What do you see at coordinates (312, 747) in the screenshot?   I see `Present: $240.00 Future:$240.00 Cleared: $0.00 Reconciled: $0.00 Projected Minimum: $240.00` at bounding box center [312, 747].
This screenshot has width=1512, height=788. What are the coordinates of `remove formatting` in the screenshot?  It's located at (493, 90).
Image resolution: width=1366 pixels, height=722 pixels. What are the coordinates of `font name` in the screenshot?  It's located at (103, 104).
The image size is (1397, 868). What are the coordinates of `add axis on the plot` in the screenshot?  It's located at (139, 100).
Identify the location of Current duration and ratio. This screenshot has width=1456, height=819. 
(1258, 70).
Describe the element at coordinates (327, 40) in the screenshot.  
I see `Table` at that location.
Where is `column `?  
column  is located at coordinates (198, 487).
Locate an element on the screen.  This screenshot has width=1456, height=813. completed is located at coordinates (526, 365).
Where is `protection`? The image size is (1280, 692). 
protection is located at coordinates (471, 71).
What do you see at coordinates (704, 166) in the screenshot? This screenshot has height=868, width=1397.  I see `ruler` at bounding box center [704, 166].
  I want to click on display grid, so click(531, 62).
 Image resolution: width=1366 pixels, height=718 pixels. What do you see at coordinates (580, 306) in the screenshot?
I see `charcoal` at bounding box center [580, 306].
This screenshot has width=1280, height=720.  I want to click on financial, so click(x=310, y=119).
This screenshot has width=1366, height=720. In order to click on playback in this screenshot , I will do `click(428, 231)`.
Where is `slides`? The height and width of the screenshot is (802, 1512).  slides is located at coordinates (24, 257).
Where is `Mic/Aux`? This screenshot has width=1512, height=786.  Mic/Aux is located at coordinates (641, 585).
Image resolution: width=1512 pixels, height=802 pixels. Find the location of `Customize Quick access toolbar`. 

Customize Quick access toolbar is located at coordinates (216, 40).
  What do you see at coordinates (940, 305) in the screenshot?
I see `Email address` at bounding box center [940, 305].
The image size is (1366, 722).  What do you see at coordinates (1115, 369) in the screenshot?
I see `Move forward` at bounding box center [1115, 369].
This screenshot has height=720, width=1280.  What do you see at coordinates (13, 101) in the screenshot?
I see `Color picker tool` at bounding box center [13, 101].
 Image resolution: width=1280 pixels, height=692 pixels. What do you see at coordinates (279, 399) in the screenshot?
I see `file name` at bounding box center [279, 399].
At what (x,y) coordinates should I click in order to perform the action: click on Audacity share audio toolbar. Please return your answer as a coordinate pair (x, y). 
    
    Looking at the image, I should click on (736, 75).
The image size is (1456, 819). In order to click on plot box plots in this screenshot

_Problem description:_ Please write out the records unchanged, starting at the line that contains "coordinates (641, 585)." and stopping after the line that contains "center [1115, 369].".

_Output of the exercise:_
Where is `Mic/Aux`? This screenshot has width=1512, height=786.  Mic/Aux is located at coordinates (641, 585).
Image resolution: width=1512 pixels, height=802 pixels. Find the location of `Customize Quick access toolbar`. 

Customize Quick access toolbar is located at coordinates (216, 40).
  What do you see at coordinates (940, 305) in the screenshot?
I see `Email address` at bounding box center [940, 305].
The image size is (1366, 722).  What do you see at coordinates (1115, 369) in the screenshot?
I see `Move forward` at bounding box center [1115, 369].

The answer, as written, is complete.